_TRY IT_:
The reply must consist of the entire listing, reproduced exactly.

RECORDS FOR THIS EXERCISE Start Marker

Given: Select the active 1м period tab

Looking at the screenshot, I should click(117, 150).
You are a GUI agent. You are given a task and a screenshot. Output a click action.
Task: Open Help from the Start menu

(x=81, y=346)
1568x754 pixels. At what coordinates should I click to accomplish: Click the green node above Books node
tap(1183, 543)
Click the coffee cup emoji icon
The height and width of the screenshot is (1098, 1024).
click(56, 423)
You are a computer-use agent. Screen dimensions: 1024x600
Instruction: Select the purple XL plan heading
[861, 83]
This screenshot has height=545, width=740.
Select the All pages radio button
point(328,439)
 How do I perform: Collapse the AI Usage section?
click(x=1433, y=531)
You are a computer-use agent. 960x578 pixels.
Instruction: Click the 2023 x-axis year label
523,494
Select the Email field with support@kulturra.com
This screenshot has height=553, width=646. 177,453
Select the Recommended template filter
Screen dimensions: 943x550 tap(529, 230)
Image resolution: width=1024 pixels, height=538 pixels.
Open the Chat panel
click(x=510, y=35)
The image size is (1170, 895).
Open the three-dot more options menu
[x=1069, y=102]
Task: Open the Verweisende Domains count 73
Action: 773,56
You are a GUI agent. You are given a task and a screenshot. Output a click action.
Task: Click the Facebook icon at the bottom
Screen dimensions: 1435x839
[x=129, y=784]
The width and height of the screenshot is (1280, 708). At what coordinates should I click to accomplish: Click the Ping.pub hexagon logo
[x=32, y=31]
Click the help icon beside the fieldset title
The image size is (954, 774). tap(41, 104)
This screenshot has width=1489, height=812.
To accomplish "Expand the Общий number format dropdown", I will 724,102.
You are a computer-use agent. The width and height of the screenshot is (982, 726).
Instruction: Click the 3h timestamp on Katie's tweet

RECORDS FOR THIS EXERCISE End Marker

_TASK RESULT_:
Given: Select the active 1м period tab

Looking at the screenshot, I should click(117, 150).
You are a GUI agent. You are given a task and a screenshot. Output a click action.
Task: Open Help from the Start menu

(x=81, y=346)
1568x754 pixels. At what coordinates should I click to accomplish: Click the green node above Books node
tap(1183, 543)
Click the coffee cup emoji icon
The height and width of the screenshot is (1098, 1024).
click(56, 423)
You are a computer-use agent. Screen dimensions: 1024x600
Instruction: Select the purple XL plan heading
[861, 83]
This screenshot has height=545, width=740.
Select the All pages radio button
point(328,439)
 How do I perform: Collapse the AI Usage section?
click(x=1433, y=531)
You are a computer-use agent. 960x578 pixels.
Instruction: Click the 2023 x-axis year label
523,494
Select the Email field with support@kulturra.com
This screenshot has height=553, width=646. 177,453
Select the Recommended template filter
Screen dimensions: 943x550 tap(529, 230)
Image resolution: width=1024 pixels, height=538 pixels.
Open the Chat panel
click(x=510, y=35)
The image size is (1170, 895).
Open the three-dot more options menu
[x=1069, y=102]
Task: Open the Verweisende Domains count 73
Action: 773,56
You are a GUI agent. You are given a task and a screenshot. Output a click action.
Task: Click the Facebook icon at the bottom
Screen dimensions: 1435x839
[x=129, y=784]
The width and height of the screenshot is (1280, 708). At what coordinates should I click to accomplish: Click the Ping.pub hexagon logo
[x=32, y=31]
Click the help icon beside the fieldset title
The image size is (954, 774). tap(41, 104)
This screenshot has width=1489, height=812.
To accomplish "Expand the Общий number format dropdown", I will 724,102.
You are a computer-use agent. The width and height of the screenshot is (982, 726).
Instruction: Click the 3h timestamp on Katie's tweet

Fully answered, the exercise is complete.